▶ [MATERIAL FOR THIS EXERCISE]
=== Section Start ===
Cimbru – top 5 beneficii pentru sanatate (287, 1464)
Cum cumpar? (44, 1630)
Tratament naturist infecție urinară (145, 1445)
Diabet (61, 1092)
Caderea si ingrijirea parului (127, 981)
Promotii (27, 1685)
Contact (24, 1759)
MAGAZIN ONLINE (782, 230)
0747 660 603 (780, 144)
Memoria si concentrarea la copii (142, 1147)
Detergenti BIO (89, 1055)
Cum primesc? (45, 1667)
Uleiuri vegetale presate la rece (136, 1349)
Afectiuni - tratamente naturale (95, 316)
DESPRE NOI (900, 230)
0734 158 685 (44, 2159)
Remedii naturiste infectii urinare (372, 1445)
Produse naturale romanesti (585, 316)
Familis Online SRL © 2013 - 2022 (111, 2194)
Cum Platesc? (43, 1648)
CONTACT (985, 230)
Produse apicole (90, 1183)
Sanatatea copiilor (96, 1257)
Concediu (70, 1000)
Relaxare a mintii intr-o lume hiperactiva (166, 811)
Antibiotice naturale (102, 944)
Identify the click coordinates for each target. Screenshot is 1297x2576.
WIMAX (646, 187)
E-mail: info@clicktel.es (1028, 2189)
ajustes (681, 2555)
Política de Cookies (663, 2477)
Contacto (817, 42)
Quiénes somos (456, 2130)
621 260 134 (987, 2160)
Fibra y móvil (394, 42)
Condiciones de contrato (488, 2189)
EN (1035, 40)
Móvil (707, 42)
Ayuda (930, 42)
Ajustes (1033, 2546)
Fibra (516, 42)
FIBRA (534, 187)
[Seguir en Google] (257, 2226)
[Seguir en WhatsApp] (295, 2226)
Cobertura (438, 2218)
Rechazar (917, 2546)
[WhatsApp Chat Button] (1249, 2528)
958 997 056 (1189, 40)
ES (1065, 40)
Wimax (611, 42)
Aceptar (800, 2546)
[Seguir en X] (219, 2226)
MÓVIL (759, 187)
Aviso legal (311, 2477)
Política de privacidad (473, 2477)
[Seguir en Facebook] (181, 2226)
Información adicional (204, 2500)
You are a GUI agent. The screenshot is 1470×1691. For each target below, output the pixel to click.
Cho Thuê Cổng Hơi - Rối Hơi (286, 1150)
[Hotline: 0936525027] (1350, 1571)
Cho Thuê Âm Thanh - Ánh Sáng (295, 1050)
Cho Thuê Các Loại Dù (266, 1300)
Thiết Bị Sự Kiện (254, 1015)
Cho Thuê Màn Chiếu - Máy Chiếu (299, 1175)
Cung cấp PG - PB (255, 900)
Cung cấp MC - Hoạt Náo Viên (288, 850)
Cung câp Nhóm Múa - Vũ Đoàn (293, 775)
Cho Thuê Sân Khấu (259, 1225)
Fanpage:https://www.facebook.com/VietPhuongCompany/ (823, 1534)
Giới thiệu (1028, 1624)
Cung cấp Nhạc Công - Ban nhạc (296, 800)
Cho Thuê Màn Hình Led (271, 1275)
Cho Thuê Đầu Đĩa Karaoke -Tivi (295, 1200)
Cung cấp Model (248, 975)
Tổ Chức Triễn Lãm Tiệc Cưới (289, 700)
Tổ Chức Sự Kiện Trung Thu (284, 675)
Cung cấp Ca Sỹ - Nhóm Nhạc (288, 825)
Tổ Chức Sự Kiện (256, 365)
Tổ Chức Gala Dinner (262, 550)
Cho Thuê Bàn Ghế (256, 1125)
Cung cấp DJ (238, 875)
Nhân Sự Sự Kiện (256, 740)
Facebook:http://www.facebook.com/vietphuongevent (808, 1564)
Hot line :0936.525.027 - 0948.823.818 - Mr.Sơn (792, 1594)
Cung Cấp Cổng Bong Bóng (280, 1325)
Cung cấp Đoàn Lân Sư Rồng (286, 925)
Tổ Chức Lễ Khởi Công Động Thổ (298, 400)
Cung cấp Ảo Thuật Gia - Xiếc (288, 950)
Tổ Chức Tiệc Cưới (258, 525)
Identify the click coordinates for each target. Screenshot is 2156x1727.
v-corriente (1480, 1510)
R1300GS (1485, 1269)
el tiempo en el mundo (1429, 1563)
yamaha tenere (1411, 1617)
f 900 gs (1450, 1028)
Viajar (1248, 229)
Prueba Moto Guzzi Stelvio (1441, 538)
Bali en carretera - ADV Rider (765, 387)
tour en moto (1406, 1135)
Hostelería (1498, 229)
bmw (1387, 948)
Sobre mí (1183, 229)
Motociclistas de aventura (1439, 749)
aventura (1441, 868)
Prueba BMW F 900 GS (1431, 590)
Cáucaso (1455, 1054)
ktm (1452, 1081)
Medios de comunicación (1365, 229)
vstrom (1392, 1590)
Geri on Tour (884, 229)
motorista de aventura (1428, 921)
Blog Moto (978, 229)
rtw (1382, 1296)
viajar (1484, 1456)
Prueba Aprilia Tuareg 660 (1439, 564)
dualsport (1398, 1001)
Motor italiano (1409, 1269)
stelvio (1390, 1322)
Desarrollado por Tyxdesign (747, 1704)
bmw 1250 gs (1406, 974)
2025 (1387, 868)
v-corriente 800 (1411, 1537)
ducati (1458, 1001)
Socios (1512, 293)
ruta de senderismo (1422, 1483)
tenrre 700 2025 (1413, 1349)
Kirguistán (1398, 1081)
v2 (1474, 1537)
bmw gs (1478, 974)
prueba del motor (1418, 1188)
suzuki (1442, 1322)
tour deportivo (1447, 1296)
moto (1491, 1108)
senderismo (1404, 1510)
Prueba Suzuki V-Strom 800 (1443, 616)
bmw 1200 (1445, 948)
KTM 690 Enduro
=== Section End ===
▶ [ACTIVITY]
Everything above from the line containing "Sanatatea copiilor (96, 1257)" through the line containing "Screenshot is 2156x1727." must be copied exactly. Nothing outside that range belongs in the answer.

▶ [SOLUTION FOR THIS PROBLEM]
Sanatatea copiilor (96, 1257)
Concediu (70, 1000)
Relaxare a mintii intr-o lume hiperactiva (166, 811)
Antibiotice naturale (102, 944)
Identify the click coordinates for each target. Screenshot is 1297x2576.
WIMAX (646, 187)
E-mail: info@clicktel.es (1028, 2189)
ajustes (681, 2555)
Política de Cookies (663, 2477)
Contacto (817, 42)
Quiénes somos (456, 2130)
621 260 134 (987, 2160)
Fibra y móvil (394, 42)
Condiciones de contrato (488, 2189)
EN (1035, 40)
Móvil (707, 42)
Ayuda (930, 42)
Ajustes (1033, 2546)
Fibra (516, 42)
FIBRA (534, 187)
[Seguir en Google] (257, 2226)
[Seguir en WhatsApp] (295, 2226)
Cobertura (438, 2218)
Rechazar (917, 2546)
[WhatsApp Chat Button] (1249, 2528)
958 997 056 (1189, 40)
ES (1065, 40)
Wimax (611, 42)
Aceptar (800, 2546)
[Seguir en X] (219, 2226)
MÓVIL (759, 187)
Aviso legal (311, 2477)
Política de privacidad (473, 2477)
[Seguir en Facebook] (181, 2226)
Información adicional (204, 2500)
You are a GUI agent. The screenshot is 1470×1691. For each target below, output the pixel to click.
Cho Thuê Cổng Hơi - Rối Hơi (286, 1150)
[Hotline: 0936525027] (1350, 1571)
Cho Thuê Âm Thanh - Ánh Sáng (295, 1050)
Cho Thuê Các Loại Dù (266, 1300)
Thiết Bị Sự Kiện (254, 1015)
Cho Thuê Màn Chiếu - Máy Chiếu (299, 1175)
Cung cấp PG - PB (255, 900)
Cung cấp MC - Hoạt Náo Viên (288, 850)
Cung câp Nhóm Múa - Vũ Đoàn (293, 775)
Cho Thuê Sân Khấu (259, 1225)
Fanpage:https://www.facebook.com/VietPhuongCompany/ (823, 1534)
Giới thiệu (1028, 1624)
Cung cấp Nhạc Công - Ban nhạc (296, 800)
Cho Thuê Màn Hình Led (271, 1275)
Cho Thuê Đầu Đĩa Karaoke -Tivi (295, 1200)
Cung cấp Model (248, 975)
Tổ Chức Triễn Lãm Tiệc Cưới (289, 700)
Tổ Chức Sự Kiện Trung Thu (284, 675)
Cung cấp Ca Sỹ - Nhóm Nhạc (288, 825)
Tổ Chức Sự Kiện (256, 365)
Tổ Chức Gala Dinner (262, 550)
Cho Thuê Bàn Ghế (256, 1125)
Cung cấp DJ (238, 875)
Nhân Sự Sự Kiện (256, 740)
Facebook:http://www.facebook.com/vietphuongevent (808, 1564)
Hot line :0936.525.027 - 0948.823.818 - Mr.Sơn (792, 1594)
Cung Cấp Cổng Bong Bóng (280, 1325)
Cung cấp Đoàn Lân Sư Rồng (286, 925)
Tổ Chức Lễ Khởi Công Động Thổ (298, 400)
Cung cấp Ảo Thuật Gia - Xiếc (288, 950)
Tổ Chức Tiệc Cưới (258, 525)
Identify the click coordinates for each target. Screenshot is 2156x1727.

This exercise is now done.